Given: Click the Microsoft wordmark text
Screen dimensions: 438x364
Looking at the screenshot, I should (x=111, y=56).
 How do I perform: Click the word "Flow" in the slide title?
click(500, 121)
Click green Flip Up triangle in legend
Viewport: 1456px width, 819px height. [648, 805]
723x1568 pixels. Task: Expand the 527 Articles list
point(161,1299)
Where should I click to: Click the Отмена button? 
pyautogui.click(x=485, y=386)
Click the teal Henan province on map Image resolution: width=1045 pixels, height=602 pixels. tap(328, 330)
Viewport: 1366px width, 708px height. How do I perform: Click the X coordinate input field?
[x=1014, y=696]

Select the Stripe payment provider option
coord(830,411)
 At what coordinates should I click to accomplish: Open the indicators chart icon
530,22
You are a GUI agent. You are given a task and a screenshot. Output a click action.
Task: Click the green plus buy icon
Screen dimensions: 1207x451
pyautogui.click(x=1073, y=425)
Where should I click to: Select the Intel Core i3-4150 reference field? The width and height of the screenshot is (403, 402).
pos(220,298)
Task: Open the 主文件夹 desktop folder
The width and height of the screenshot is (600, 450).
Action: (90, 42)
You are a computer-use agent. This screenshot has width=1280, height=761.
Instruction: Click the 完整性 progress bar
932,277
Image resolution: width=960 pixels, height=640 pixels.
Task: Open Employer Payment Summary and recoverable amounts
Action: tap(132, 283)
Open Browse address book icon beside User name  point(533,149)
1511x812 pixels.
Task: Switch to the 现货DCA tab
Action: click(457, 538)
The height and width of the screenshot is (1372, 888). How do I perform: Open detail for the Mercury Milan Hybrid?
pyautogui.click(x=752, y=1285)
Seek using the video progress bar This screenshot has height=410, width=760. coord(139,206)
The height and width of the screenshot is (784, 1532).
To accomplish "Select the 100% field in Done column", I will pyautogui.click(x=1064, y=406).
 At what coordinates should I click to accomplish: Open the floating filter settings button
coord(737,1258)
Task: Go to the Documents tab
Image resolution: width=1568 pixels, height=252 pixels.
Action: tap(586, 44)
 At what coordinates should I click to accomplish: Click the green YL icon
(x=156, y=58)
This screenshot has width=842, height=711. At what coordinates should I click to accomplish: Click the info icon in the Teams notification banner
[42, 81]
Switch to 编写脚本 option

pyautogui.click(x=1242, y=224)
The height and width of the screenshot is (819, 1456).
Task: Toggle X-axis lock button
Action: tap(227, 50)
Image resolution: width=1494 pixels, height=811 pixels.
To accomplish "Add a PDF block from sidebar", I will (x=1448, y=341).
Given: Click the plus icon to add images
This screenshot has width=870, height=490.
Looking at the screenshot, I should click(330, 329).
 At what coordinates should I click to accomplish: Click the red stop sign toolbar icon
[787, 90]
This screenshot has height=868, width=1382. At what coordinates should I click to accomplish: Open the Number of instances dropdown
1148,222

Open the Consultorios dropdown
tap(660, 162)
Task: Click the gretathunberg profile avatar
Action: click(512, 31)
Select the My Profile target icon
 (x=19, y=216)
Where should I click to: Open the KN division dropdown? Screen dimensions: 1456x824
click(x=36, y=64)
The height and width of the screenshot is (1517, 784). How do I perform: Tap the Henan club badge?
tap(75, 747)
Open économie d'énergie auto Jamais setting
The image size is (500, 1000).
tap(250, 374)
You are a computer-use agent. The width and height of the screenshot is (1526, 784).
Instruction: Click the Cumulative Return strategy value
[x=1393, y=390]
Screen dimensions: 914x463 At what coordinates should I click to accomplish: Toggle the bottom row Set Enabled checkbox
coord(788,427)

++++++++

→ **Work to be completed**: Copy the material between the line containing "At what coordinates should I click to accomplish: Click the red" and the end of the material, inclusive.

→ **Written solution**:
 At what coordinates should I click to accomplish: Click the red stop sign toolbar icon
[787, 90]
This screenshot has height=868, width=1382. At what coordinates should I click to accomplish: Open the Number of instances dropdown
1148,222

Open the Consultorios dropdown
tap(660, 162)
Task: Click the gretathunberg profile avatar
Action: click(512, 31)
Select the My Profile target icon
 (x=19, y=216)
Where should I click to: Open the KN division dropdown? Screen dimensions: 1456x824
click(x=36, y=64)
The height and width of the screenshot is (1517, 784). How do I perform: Tap the Henan club badge?
tap(75, 747)
Open économie d'énergie auto Jamais setting
The image size is (500, 1000).
tap(250, 374)
You are a computer-use agent. The width and height of the screenshot is (1526, 784).
Instruction: Click the Cumulative Return strategy value
[x=1393, y=390]
Screen dimensions: 914x463 At what coordinates should I click to accomplish: Toggle the bottom row Set Enabled checkbox
coord(788,427)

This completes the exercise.